→ **What you are asked to do**
How many of the lines below include "computer"? Give the number and no other words.

→ **Input data**
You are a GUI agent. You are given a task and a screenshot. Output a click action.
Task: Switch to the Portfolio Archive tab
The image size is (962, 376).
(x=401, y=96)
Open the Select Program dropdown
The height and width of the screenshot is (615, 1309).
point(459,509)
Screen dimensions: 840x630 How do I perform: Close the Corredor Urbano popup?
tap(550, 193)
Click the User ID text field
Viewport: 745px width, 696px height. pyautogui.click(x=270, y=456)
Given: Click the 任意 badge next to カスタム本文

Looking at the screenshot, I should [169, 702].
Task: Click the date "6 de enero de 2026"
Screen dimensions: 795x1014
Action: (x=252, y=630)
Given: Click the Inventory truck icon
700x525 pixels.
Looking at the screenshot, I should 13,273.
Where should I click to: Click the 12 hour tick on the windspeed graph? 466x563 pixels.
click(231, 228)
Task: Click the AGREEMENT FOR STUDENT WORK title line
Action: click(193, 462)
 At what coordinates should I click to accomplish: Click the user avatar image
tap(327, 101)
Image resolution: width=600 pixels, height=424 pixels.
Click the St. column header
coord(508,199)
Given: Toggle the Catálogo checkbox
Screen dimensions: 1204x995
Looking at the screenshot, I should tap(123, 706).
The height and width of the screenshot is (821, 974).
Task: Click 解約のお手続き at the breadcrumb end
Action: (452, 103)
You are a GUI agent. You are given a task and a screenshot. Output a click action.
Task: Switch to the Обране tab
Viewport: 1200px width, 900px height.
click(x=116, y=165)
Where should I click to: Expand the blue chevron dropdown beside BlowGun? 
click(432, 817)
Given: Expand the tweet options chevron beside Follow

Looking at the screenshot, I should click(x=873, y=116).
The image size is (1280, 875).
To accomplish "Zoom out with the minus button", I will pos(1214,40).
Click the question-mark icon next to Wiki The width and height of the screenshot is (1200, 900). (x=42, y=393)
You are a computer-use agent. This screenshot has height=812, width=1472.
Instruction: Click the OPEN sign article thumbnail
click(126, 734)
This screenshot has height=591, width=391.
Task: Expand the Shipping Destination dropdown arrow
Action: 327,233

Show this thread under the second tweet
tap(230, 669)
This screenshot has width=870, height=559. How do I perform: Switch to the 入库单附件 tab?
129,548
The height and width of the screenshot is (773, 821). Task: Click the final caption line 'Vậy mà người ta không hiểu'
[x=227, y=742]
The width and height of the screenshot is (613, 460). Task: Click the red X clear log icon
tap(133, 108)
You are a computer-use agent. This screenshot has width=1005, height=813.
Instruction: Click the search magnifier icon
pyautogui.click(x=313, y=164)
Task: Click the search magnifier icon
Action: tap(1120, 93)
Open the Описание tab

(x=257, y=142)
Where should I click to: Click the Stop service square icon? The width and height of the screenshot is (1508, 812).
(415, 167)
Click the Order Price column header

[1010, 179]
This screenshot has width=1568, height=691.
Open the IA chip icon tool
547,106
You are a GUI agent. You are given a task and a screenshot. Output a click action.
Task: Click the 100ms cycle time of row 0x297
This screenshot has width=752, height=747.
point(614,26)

→ **Solution to the exercise**
2